"I was going to be a survivor there was no doubt about that, that was what I was going to be and I am lucky I was."
But Brough's chronic pain, fatigue, repeated doses of shingles and short-term memory loss only got worse and she reluctantly had to stop teaching.
"I tried really hard to stay and I adapted my work, worked more from home and that sort of thing, but I just kept getting fatigue and repeated doses of shingles," Brough said.
She did not want to leave, but "I had no choice".
Despite this, Brough doesn't let her battles with health define her.
"I don't see them as negatives in my life, I see them as my journey."
Brough hopes to reinvent herself and her career one day but has to prioritise her health.
"I will do something at some stage but I just need to get myself some time at the moment," Brough said. "I'll find something that reaches kids still, somehow."
The severe short-term memory loss meant Brough has had to play a lot of "mental gymnastics". She had entertained the idea of creating a resource to help others in a similar situation.
"A lot of the strategies I am learning now might be useful for someone else so I am thinking maybe creating a resource for people who have lost their memory."
Education is "everything" to Brough, but that wasn't always the case.
Brough hated school, yet she became a teacher. She hated maths but became a Ministry of Education mathematics consultant. She seldom read books but became an author and a lecturer in literacy.
She discovered a love for books while on a camping trip with her best friend. The wet weather left the girls "bored silly", so Brough memorised an entire Dr Seuss book.
Dr Seuss has since become a fascination of hers and a common feature in her classrooms and lectures. She often wore a Dr Seuss T-shirt to lectures.
Brough's master's thesis encapsulated her teaching vision and she was later awarded the Rae Munro New Zealand Association for Research in Education Best Masters Thesis of the Year in 2011.
The thesis explored student-centred curriculum integration that placed children at the centre of their learning, with the teacher involving them in classroom decisions and curriculum planning.
"I wanted to be a teacher that inspired kids, and I thought you inspired kids by having a hands-on learning approach," Brough said.
She also received the student-nominated Aotearoa Sustained Teaching Excellence Award in 2012.
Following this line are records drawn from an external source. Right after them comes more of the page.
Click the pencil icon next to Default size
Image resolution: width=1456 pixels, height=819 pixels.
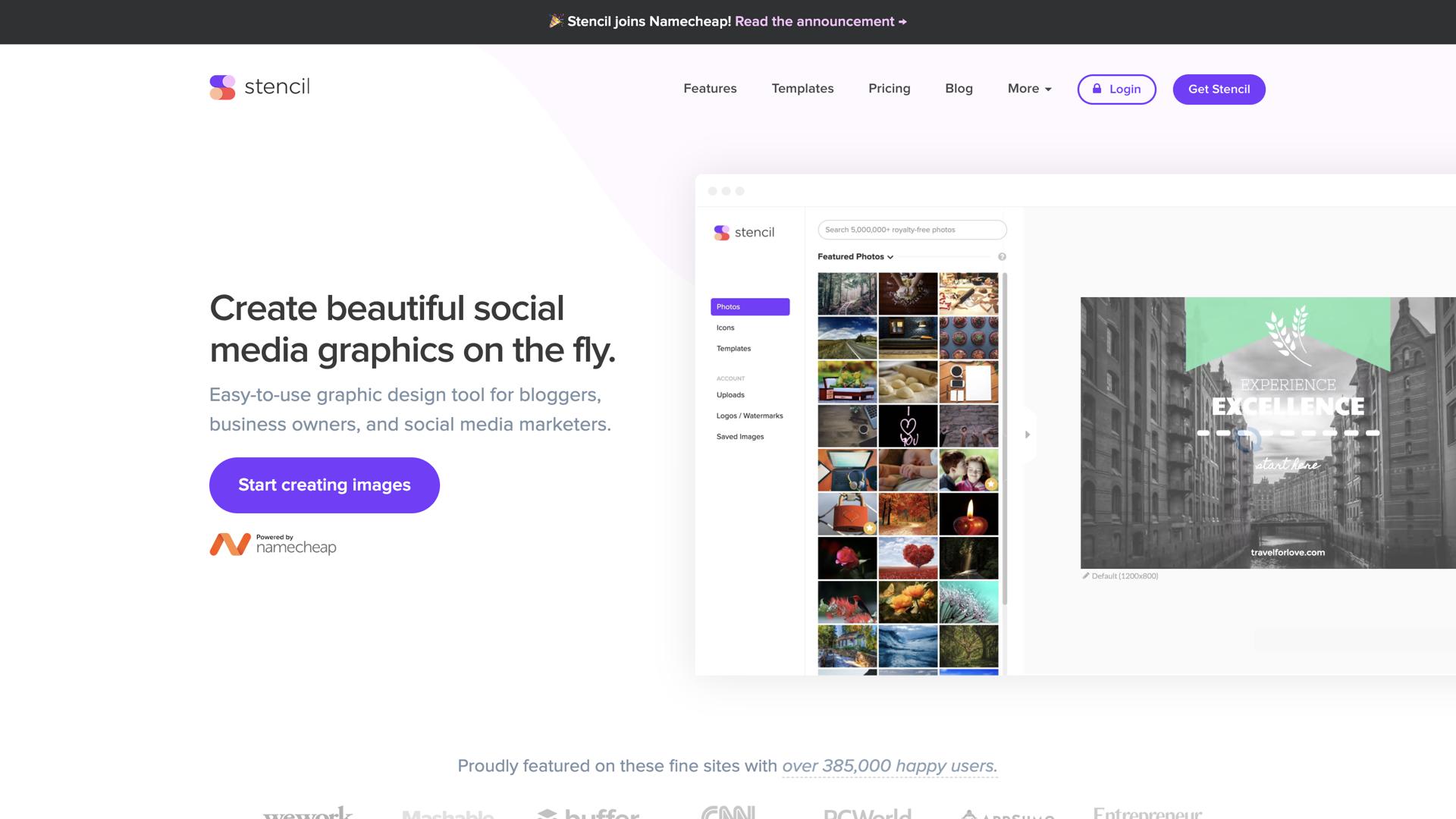[x=1085, y=576]
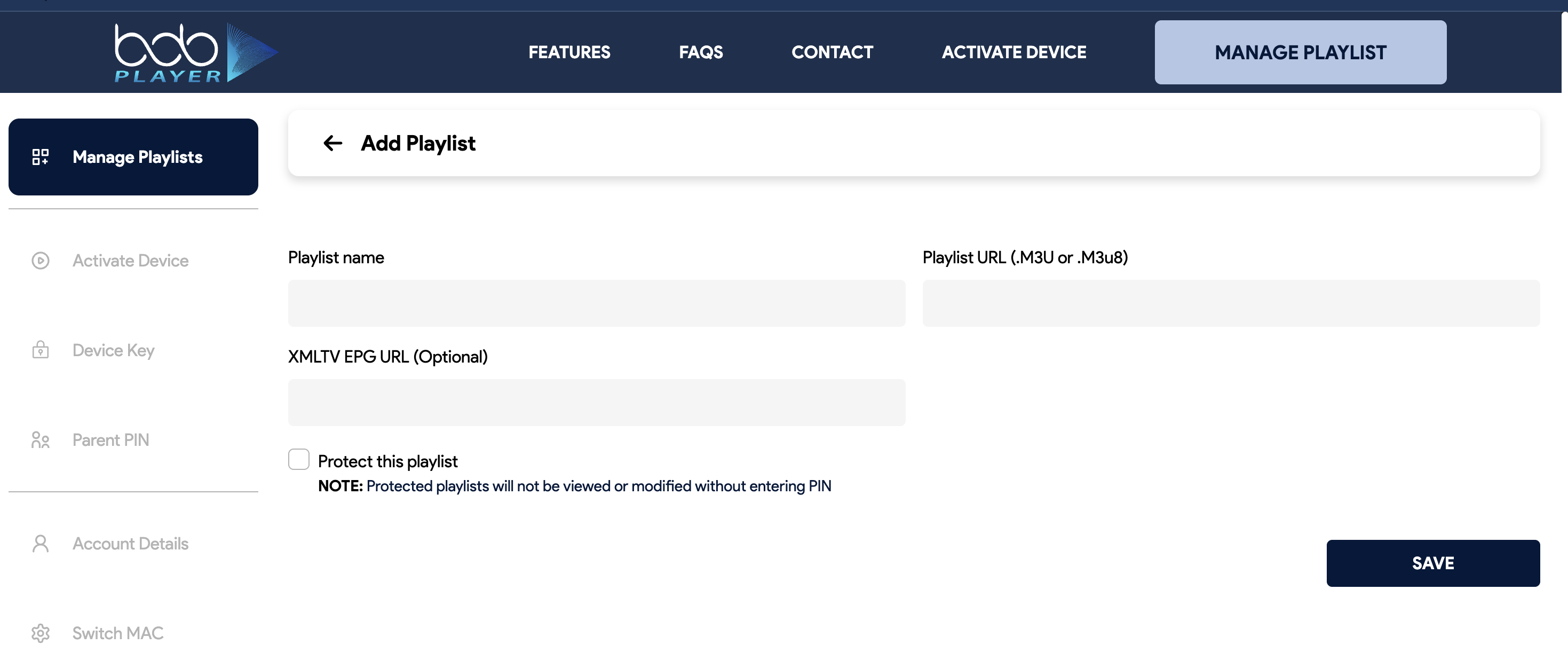Viewport: 1568px width, 660px height.
Task: Focus the Playlist name field
Action: click(x=597, y=303)

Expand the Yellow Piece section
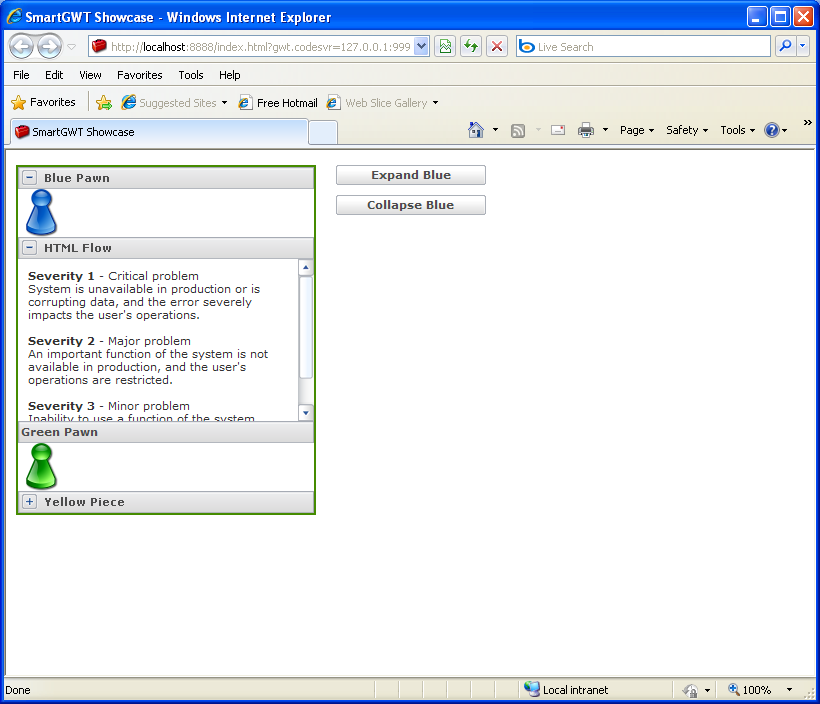point(30,502)
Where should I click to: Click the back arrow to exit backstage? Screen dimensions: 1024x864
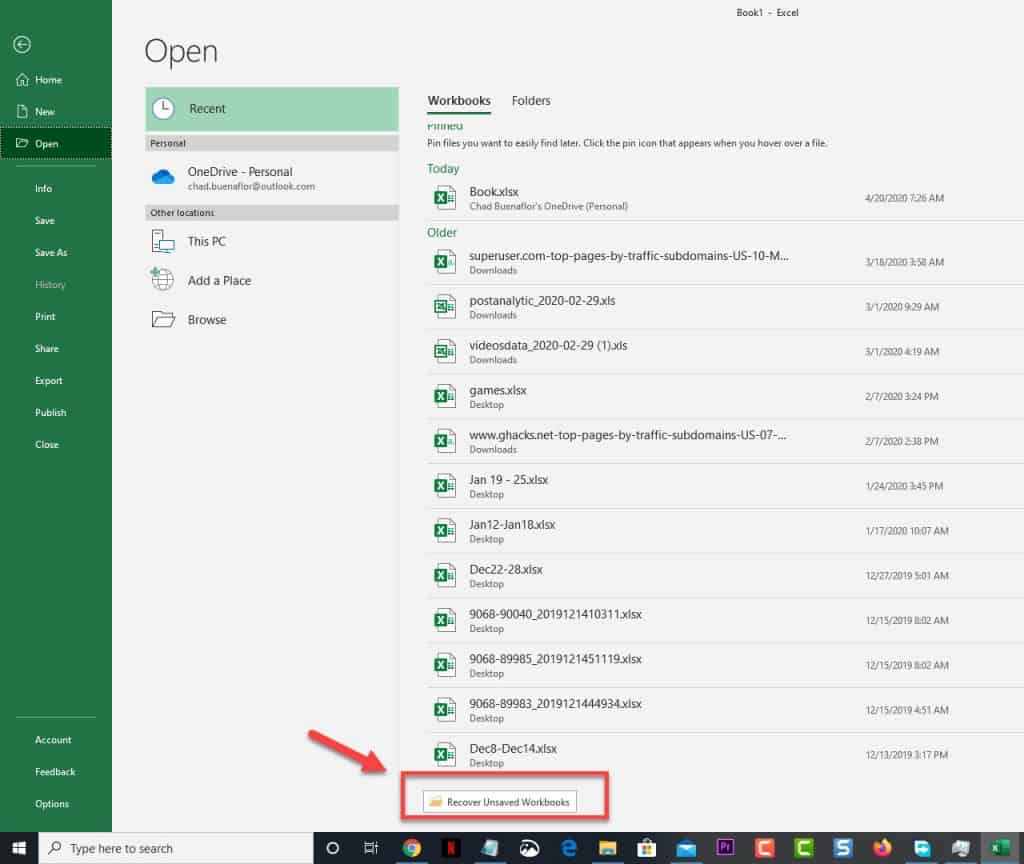22,44
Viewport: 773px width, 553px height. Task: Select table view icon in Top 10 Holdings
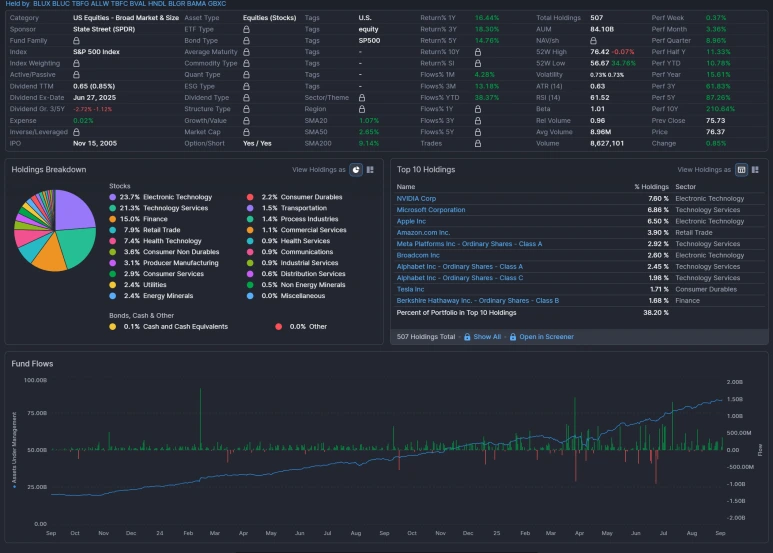(741, 170)
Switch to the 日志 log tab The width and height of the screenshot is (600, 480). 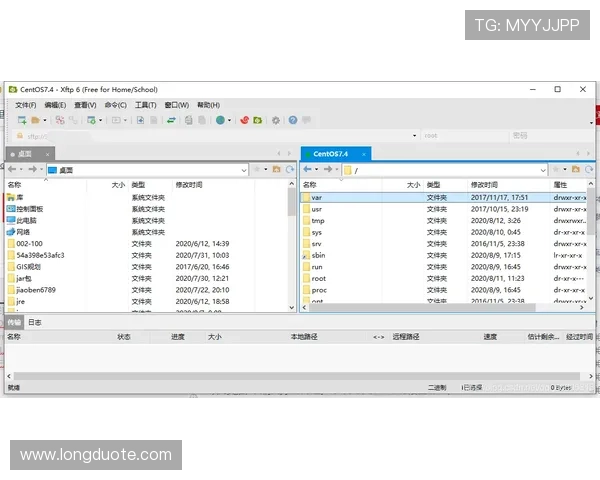35,323
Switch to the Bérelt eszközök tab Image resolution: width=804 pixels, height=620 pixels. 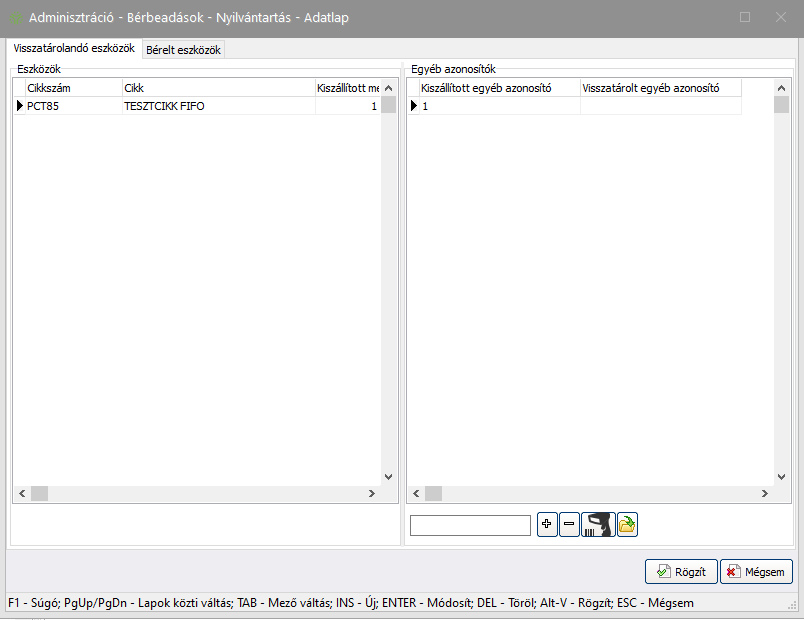click(183, 49)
Kathleen Kilgour Centre radiation oncologist Dr Leanne Tyrie said the dose of radiotherapy Brough received 19 years ago was appropriate for the extent of her mediastinal Hodgkin's disease and was based on the medical evidence available at the time.
Modern treatment would involve smaller doses of radiotherapy and chemotherapy, even when they present with bulky chest disease, Tyrie said.
She said it was important that patients who received radiotherapy to the central chest area were given survivorship plans to help GPs know what rare late effects, such as heart disease, could happen as they age.
Tyrie said the plan could contain recommended screening tests and descriptions of the potential treatment-related symptoms that Brough experienced.